» **TO DO**:
Return, word for word, only the lines of the data below that lie between the line with "Raise your hand in Skyroom" and the line with "Task: Open the MySQL management page", those two lines included.
GIVEN RECORDS START
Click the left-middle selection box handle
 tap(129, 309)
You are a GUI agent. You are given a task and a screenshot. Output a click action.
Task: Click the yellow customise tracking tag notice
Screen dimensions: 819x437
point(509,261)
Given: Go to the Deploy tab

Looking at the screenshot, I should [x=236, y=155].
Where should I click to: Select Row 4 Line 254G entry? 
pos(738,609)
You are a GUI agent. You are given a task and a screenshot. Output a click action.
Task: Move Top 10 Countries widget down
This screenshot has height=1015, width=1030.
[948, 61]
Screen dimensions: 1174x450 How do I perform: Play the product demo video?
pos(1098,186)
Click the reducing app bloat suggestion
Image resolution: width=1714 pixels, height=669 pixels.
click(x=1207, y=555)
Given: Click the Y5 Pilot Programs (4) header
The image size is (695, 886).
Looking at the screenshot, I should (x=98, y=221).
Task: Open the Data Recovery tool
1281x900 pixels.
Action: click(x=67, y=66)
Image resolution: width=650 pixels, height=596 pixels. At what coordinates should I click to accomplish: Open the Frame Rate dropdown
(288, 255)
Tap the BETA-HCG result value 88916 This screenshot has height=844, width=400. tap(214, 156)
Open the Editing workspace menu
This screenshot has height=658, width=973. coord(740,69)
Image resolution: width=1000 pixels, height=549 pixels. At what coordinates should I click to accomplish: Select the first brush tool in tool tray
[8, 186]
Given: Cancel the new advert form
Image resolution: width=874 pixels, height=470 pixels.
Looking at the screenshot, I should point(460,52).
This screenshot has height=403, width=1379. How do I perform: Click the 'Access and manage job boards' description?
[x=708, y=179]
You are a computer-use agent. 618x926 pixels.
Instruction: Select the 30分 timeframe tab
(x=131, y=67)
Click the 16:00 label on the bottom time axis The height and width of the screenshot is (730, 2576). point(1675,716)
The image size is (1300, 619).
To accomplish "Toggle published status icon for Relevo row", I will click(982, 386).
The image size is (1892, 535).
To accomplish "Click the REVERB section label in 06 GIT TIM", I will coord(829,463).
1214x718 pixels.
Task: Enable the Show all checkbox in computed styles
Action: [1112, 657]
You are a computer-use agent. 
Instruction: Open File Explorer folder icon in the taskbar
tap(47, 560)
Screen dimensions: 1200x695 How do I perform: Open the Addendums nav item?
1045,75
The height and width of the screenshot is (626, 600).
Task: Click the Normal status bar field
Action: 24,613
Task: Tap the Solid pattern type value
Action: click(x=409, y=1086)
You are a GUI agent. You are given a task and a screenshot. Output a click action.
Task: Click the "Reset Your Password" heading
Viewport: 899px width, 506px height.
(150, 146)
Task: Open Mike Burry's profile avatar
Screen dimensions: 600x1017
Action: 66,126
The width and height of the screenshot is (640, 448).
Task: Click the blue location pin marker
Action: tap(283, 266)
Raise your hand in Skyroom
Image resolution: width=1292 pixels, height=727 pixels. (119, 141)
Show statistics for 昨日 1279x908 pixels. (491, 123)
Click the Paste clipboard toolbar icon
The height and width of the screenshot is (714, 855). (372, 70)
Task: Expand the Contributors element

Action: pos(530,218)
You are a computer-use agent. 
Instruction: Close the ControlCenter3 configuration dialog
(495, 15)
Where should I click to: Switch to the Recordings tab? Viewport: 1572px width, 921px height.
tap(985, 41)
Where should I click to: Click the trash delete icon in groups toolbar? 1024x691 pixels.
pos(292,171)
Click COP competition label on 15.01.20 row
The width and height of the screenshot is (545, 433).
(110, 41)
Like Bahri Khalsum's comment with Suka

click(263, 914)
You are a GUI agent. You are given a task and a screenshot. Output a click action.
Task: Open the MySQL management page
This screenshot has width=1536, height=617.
GIVEN RECORDS END
» **OUTPUT FOR THIS EXERCISE**:
Raise your hand in Skyroom
Image resolution: width=1292 pixels, height=727 pixels. (119, 141)
Show statistics for 昨日 1279x908 pixels. (491, 123)
Click the Paste clipboard toolbar icon
The height and width of the screenshot is (714, 855). (372, 70)
Task: Expand the Contributors element

Action: pos(530,218)
You are a computer-use agent. 
Instruction: Close the ControlCenter3 configuration dialog
(495, 15)
Where should I click to: Switch to the Recordings tab? Viewport: 1572px width, 921px height.
tap(985, 41)
Where should I click to: Click the trash delete icon in groups toolbar? 1024x691 pixels.
pos(292,171)
Click COP competition label on 15.01.20 row
The width and height of the screenshot is (545, 433).
(110, 41)
Like Bahri Khalsum's comment with Suka

click(263, 914)
You are a GUI agent. You are given a task and a screenshot. Output a click action.
Task: Open the MySQL management page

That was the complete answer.